Paul J. NEWMAN, Plaintiff-Appellant, v. ISUZU MOTORS AMERICA, INC., Isuzu Motors Limited, American Isuzu Motors Inc., Subaru-Isuzu Automotive, Inc., Rosalie Holmes, Maddalena Scrozzo, Joseph Scrozzo, Kim Murphy Holmes, Joe Warren, Annette Warren, Defendants, Daniel Dean, Defendant-Respondent.
-- February 25, 2004
Porzio, Bromberg & Newman, Morristown, attorneys for appellant (Lauren E. Handler of counsel, Ms. Handler and Mary-Alice Barrett on the brief).Respondent has not filed a brief.
The opinion of the court was delivered by
On September 21, 1998, Rosalie Holmes failed to stop at a stop sign and broadsided a 1994 Isuzu Rodeo occupied by Joseph Scrozzo, the driver, and Paul J. Newman, the front-seat passenger, causing the vehicle to turn over onto its roof. As a result of the accident, Newman suffered a fracture of his seventh thoracic vertebra, and is paralyzed from the level of the nipples on his chest, downward.

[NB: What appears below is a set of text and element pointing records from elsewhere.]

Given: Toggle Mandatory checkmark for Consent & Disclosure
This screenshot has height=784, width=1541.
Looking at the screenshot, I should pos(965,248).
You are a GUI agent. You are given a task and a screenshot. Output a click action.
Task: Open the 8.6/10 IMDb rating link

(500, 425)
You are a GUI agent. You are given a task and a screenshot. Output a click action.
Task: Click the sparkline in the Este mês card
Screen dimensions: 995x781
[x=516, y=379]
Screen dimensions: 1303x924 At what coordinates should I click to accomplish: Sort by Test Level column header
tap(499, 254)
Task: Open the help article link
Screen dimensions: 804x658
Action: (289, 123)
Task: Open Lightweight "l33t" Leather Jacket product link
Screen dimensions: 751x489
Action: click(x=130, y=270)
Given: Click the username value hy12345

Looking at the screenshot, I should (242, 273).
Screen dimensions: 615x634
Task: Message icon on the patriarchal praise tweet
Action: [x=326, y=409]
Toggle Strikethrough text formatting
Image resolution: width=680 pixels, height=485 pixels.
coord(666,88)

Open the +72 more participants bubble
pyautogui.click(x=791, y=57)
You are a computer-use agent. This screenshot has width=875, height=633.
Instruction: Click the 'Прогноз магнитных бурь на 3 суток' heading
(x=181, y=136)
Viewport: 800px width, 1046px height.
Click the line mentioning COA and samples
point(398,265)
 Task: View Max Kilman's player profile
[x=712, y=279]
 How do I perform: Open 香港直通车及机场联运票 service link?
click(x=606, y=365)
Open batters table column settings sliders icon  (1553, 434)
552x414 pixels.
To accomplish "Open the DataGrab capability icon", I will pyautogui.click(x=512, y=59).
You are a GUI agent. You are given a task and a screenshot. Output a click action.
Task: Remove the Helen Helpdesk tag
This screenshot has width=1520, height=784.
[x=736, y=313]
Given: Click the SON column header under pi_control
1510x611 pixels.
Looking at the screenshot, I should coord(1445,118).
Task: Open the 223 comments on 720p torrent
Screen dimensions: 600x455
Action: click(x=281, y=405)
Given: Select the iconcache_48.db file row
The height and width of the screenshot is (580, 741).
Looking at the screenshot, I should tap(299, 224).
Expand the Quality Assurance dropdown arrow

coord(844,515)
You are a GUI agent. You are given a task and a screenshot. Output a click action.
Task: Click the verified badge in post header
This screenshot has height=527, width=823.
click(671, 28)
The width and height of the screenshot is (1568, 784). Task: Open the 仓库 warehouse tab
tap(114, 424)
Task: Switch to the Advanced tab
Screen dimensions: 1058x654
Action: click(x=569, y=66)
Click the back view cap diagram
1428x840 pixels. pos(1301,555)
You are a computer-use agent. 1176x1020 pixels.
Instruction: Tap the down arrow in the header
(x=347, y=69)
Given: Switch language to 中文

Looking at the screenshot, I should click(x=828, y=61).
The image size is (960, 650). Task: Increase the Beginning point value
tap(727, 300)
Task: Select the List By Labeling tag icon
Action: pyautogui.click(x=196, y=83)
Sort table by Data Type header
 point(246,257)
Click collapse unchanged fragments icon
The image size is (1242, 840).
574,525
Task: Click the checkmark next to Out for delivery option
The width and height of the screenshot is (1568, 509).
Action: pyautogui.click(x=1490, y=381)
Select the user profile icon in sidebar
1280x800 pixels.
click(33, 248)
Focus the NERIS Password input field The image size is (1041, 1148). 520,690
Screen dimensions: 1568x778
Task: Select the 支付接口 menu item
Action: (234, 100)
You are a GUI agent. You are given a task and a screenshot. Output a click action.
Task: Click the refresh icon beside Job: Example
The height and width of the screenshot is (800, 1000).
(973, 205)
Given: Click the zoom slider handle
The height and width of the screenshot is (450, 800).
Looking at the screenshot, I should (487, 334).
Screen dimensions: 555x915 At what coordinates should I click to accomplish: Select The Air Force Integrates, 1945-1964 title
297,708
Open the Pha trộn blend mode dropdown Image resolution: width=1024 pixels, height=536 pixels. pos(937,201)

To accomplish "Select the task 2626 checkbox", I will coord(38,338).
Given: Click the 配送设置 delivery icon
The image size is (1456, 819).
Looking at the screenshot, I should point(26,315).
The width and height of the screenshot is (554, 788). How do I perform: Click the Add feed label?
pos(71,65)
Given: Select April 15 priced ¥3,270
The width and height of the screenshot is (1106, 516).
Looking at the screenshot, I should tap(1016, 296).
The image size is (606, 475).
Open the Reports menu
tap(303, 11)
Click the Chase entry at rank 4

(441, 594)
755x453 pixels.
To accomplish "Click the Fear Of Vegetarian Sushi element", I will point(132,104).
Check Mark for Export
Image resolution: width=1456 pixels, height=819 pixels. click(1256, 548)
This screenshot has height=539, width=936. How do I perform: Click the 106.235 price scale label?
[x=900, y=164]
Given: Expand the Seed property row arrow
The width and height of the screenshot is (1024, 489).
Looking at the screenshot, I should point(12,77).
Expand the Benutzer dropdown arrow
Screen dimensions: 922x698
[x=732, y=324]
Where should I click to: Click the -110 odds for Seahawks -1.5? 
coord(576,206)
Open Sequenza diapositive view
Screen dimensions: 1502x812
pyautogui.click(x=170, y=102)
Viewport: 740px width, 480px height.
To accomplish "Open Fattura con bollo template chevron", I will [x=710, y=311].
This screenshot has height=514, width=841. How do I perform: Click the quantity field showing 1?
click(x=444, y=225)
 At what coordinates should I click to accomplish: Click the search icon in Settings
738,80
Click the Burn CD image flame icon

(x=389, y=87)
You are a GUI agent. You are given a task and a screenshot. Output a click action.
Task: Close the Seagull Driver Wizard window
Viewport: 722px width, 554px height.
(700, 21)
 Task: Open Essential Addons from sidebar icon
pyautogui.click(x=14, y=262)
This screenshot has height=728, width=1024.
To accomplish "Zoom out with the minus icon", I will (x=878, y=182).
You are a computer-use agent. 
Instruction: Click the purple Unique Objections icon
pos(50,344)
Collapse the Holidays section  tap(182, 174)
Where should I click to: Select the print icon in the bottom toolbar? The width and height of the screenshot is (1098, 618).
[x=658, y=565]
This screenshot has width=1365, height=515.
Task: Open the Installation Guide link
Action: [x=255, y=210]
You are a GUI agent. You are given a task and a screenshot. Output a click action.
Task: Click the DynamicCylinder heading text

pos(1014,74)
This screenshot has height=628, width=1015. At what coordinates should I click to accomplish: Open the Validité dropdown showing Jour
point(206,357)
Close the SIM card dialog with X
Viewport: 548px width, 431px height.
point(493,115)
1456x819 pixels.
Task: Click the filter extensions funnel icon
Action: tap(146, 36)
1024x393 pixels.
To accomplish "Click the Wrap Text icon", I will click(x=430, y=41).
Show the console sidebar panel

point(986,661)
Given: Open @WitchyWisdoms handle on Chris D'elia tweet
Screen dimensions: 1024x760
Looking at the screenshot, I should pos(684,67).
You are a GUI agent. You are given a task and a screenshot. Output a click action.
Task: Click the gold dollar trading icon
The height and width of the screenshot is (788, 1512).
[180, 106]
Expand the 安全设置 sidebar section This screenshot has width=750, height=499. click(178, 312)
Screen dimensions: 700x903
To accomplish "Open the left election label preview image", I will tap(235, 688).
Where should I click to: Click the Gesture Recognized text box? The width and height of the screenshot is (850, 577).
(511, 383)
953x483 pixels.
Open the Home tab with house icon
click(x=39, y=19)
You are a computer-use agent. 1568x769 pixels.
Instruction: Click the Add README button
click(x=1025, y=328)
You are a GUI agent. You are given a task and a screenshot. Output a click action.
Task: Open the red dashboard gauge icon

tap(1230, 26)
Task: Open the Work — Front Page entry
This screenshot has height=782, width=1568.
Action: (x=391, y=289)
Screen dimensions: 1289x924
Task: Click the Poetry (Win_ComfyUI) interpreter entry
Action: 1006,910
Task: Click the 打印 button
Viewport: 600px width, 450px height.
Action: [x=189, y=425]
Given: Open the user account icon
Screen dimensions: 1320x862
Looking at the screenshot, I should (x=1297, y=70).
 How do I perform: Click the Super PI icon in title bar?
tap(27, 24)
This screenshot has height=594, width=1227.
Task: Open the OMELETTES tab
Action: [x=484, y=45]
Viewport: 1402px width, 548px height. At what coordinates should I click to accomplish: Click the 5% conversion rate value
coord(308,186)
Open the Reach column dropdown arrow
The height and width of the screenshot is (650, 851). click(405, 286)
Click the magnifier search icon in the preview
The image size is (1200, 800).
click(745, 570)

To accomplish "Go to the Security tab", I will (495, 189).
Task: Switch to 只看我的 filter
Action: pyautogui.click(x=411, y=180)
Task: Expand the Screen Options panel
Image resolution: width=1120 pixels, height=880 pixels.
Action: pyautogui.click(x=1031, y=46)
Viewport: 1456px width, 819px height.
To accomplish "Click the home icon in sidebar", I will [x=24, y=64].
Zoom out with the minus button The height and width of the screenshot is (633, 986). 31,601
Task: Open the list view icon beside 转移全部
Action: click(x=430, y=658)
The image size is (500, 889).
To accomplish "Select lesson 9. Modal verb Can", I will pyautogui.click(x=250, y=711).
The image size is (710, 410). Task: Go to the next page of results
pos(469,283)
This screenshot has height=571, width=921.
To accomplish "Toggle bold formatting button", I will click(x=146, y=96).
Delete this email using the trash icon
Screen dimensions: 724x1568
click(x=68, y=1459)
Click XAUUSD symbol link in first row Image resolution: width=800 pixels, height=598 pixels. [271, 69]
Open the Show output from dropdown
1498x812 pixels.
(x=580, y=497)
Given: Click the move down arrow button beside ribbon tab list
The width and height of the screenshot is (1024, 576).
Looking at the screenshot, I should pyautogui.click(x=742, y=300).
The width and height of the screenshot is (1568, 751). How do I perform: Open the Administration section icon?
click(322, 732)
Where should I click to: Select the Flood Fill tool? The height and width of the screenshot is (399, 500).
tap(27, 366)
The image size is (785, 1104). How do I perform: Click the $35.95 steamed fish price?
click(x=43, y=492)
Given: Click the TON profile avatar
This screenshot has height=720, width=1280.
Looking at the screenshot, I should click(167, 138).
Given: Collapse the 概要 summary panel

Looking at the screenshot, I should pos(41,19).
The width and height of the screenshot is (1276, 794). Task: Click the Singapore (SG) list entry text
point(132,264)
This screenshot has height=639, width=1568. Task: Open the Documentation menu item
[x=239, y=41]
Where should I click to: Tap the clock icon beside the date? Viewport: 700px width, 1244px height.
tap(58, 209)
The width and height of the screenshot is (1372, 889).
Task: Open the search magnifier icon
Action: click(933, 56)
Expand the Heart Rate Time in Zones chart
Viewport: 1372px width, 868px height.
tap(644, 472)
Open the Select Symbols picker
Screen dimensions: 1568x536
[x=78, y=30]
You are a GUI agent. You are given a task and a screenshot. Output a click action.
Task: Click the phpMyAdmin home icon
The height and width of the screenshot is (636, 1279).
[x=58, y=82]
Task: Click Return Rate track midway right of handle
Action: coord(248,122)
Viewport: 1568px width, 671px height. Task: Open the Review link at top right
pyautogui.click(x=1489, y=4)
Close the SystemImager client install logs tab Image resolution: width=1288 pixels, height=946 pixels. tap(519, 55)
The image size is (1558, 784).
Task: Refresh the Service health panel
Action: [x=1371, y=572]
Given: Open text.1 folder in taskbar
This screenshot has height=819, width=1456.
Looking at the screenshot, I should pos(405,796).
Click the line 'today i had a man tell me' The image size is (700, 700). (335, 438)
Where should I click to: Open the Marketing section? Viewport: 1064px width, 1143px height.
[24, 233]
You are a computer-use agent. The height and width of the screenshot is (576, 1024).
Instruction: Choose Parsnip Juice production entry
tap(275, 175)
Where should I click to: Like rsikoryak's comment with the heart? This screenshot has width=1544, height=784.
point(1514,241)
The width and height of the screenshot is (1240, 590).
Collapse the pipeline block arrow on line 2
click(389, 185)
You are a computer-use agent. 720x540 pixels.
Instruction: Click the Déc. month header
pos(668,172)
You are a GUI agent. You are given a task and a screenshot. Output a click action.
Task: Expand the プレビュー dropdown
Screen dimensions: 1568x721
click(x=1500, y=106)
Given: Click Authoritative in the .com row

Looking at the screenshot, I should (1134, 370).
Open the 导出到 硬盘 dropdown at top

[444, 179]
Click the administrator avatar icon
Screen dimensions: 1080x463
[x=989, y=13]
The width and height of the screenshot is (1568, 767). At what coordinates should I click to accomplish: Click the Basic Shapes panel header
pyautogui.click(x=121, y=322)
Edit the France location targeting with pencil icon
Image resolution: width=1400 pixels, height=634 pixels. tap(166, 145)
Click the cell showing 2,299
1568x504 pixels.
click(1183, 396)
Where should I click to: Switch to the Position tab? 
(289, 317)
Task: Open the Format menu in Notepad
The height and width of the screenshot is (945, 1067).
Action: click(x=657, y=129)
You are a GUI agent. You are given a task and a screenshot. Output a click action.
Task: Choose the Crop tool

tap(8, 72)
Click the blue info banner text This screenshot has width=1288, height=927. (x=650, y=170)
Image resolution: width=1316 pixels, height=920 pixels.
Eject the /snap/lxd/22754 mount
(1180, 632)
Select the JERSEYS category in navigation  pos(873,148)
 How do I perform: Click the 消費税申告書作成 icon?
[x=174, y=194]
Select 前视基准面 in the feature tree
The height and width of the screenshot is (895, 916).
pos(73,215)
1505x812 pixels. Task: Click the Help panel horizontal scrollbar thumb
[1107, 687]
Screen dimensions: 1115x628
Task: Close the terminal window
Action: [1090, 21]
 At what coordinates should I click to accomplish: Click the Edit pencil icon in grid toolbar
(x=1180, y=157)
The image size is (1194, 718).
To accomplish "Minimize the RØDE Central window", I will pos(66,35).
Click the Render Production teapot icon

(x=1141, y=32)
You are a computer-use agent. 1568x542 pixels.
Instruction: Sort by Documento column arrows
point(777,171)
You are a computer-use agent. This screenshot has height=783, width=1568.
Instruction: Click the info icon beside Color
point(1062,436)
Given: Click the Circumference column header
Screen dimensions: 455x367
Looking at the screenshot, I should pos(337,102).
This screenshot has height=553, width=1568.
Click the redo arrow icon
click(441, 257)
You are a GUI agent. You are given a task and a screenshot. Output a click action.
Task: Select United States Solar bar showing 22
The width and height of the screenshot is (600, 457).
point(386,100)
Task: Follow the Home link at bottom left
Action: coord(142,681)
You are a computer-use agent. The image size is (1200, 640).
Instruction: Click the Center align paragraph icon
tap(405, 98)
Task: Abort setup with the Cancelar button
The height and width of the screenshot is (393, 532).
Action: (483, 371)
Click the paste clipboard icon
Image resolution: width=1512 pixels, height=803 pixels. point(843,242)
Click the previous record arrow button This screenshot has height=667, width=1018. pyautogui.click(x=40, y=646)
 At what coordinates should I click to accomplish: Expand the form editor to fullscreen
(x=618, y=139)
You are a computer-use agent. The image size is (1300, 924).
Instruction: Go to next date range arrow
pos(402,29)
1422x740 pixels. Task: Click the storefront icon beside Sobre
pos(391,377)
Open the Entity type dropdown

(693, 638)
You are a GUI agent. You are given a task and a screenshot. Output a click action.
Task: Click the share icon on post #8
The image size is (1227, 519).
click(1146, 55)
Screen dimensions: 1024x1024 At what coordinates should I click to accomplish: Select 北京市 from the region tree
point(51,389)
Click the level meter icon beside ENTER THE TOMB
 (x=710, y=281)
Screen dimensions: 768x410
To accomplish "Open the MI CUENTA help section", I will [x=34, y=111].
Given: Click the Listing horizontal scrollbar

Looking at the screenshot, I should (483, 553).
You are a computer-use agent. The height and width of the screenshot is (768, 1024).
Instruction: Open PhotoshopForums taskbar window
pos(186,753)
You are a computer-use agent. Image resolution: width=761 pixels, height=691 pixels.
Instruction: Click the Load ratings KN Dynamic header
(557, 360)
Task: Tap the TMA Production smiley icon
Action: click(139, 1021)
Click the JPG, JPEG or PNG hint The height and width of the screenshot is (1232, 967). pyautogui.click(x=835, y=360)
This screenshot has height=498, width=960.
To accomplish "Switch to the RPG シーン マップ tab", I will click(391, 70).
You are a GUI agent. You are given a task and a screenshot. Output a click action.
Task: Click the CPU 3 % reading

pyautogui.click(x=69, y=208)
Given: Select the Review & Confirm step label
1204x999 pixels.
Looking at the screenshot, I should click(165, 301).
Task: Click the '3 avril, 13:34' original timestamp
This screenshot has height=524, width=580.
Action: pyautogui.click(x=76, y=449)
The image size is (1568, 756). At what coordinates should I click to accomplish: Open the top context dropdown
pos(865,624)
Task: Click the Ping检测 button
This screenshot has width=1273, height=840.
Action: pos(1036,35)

Prior to the accident, Rosalie Holmes had been babysitting for her granddaughter, Kimiesha, at the request of the child's custodial mother, Kim Murphy Holmes, who at the time lived apart from Rosalie Holmes and from Kimiesha's father, Daniel Dean. The babysitting took place at the home of Joe and Annette Warren, for whom Rosalie Holmes occasionally provided babysitting services. When the accident occurred, Rosalie Holmes was driving Kimiesha to Dean's residence, at his request. Dean had intended to pick up his daughter but had encountered mechanical problems with his car. In addition to the Dean child, Holmes also had as a passenger the six-year-old child of Joe and Annette Warren. The car that Rosalie Holmes was driving was insured with Prudential Property and Casualty Insurance Company under a policy with a per person limit of $50,000.
Following the accident, Newman filed suit seeking damages as the result of his injuries from, among others, Isuzu, Rosalie Holmes, Joseph and Maddalena Scrozzo, Kim Murphy Holmes, Daniel Dean, and Joe and Annette Warren. Newman premised liability on the part of Dean and the other parents on a theory of agency. A settlement was reached between Newman and Isuzu and between Newman and the Warrens for undisclosed amounts, and Newman's action against them was dismissed. Additionally Newman settled with Rosalie Holmes and Kim Murphy Holmes (the Holmes defendants) for the $50,000 policy limit of Rosalie Holmes' insurance. A proof hearing was held to determine the extent of the liability of Dean, who had defaulted.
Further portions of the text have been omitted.